Prompt:
Quote the following lines word for word.

Stored items from a collection:

==*==

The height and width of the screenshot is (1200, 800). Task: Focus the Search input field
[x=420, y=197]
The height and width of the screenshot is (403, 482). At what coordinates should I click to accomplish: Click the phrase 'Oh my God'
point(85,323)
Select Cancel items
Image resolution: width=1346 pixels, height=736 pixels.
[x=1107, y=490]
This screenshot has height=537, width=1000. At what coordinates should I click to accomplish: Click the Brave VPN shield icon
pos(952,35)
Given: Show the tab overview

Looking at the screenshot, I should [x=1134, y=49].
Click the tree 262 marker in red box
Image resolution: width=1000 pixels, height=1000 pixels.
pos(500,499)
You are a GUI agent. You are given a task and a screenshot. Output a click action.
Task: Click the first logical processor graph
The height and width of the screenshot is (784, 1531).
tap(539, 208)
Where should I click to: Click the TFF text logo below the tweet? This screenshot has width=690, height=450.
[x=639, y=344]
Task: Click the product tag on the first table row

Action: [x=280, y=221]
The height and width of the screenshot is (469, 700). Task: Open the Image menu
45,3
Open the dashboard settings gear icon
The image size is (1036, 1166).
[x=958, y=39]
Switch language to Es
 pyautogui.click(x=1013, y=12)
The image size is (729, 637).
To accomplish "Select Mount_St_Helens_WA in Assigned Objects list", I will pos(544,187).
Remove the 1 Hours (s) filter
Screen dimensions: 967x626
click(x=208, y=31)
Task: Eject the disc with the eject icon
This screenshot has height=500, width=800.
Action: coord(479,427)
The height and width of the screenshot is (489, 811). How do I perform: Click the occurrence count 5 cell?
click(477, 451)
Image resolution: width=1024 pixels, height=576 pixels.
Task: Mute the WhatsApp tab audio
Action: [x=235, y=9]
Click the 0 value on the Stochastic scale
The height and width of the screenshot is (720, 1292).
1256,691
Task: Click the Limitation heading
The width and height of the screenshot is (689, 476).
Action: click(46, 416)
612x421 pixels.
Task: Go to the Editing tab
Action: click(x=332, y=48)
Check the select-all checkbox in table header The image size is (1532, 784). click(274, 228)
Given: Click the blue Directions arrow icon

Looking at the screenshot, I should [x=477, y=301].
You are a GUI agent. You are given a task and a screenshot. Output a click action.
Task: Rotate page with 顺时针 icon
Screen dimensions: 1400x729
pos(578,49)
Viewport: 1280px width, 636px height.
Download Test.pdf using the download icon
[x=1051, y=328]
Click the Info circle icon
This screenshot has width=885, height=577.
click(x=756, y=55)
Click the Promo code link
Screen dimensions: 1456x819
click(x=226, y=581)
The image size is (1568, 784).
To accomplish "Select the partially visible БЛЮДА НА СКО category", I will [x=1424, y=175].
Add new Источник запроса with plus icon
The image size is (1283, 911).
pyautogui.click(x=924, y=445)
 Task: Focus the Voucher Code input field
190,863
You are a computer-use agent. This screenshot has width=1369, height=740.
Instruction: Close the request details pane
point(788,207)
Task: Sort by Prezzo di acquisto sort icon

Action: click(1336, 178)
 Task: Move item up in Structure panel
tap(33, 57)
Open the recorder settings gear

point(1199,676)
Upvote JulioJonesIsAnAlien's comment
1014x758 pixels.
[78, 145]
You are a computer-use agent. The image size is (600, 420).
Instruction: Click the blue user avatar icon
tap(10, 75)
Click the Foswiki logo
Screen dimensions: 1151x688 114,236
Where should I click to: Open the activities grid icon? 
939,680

==*==

Correct output:
The height and width of the screenshot is (1200, 800). Task: Focus the Search input field
[x=420, y=197]
The height and width of the screenshot is (403, 482). At what coordinates should I click to accomplish: Click the phrase 'Oh my God'
point(85,323)
Select Cancel items
Image resolution: width=1346 pixels, height=736 pixels.
[x=1107, y=490]
This screenshot has height=537, width=1000. At what coordinates should I click to accomplish: Click the Brave VPN shield icon
pos(952,35)
Given: Show the tab overview

Looking at the screenshot, I should [x=1134, y=49].
Click the tree 262 marker in red box
Image resolution: width=1000 pixels, height=1000 pixels.
pos(500,499)
You are a GUI agent. You are given a task and a screenshot. Output a click action.
Task: Click the first logical processor graph
The height and width of the screenshot is (784, 1531).
tap(539, 208)
Where should I click to: Click the TFF text logo below the tweet? This screenshot has width=690, height=450.
[x=639, y=344]
Task: Click the product tag on the first table row

Action: [x=280, y=221]
The height and width of the screenshot is (469, 700). Task: Open the Image menu
45,3
Open the dashboard settings gear icon
The image size is (1036, 1166).
[x=958, y=39]
Switch language to Es
 pyautogui.click(x=1013, y=12)
The image size is (729, 637).
To accomplish "Select Mount_St_Helens_WA in Assigned Objects list", I will pos(544,187).
Remove the 1 Hours (s) filter
Screen dimensions: 967x626
click(x=208, y=31)
Task: Eject the disc with the eject icon
This screenshot has height=500, width=800.
Action: coord(479,427)
The height and width of the screenshot is (489, 811). How do I perform: Click the occurrence count 5 cell?
click(477, 451)
Image resolution: width=1024 pixels, height=576 pixels.
Task: Mute the WhatsApp tab audio
Action: [x=235, y=9]
Click the 0 value on the Stochastic scale
The height and width of the screenshot is (720, 1292).
1256,691
Task: Click the Limitation heading
The width and height of the screenshot is (689, 476).
Action: click(46, 416)
612x421 pixels.
Task: Go to the Editing tab
Action: click(x=332, y=48)
Check the select-all checkbox in table header The image size is (1532, 784). click(274, 228)
Given: Click the blue Directions arrow icon

Looking at the screenshot, I should [x=477, y=301].
You are a GUI agent. You are given a task and a screenshot. Output a click action.
Task: Rotate page with 顺时针 icon
Screen dimensions: 1400x729
pos(578,49)
Viewport: 1280px width, 636px height.
Download Test.pdf using the download icon
[x=1051, y=328]
Click the Info circle icon
This screenshot has width=885, height=577.
click(x=756, y=55)
Click the Promo code link
Screen dimensions: 1456x819
click(x=226, y=581)
The image size is (1568, 784).
To accomplish "Select the partially visible БЛЮДА НА СКО category", I will [x=1424, y=175].
Add new Источник запроса with plus icon
The image size is (1283, 911).
pyautogui.click(x=924, y=445)
 Task: Focus the Voucher Code input field
190,863
You are a computer-use agent. This screenshot has width=1369, height=740.
Instruction: Close the request details pane
point(788,207)
Task: Sort by Prezzo di acquisto sort icon

Action: click(1336, 178)
 Task: Move item up in Structure panel
tap(33, 57)
Open the recorder settings gear

point(1199,676)
Upvote JulioJonesIsAnAlien's comment
1014x758 pixels.
[78, 145]
You are a computer-use agent. The image size is (600, 420).
Instruction: Click the blue user avatar icon
tap(10, 75)
Click the Foswiki logo
Screen dimensions: 1151x688 114,236
Where should I click to: Open the activities grid icon? 
939,680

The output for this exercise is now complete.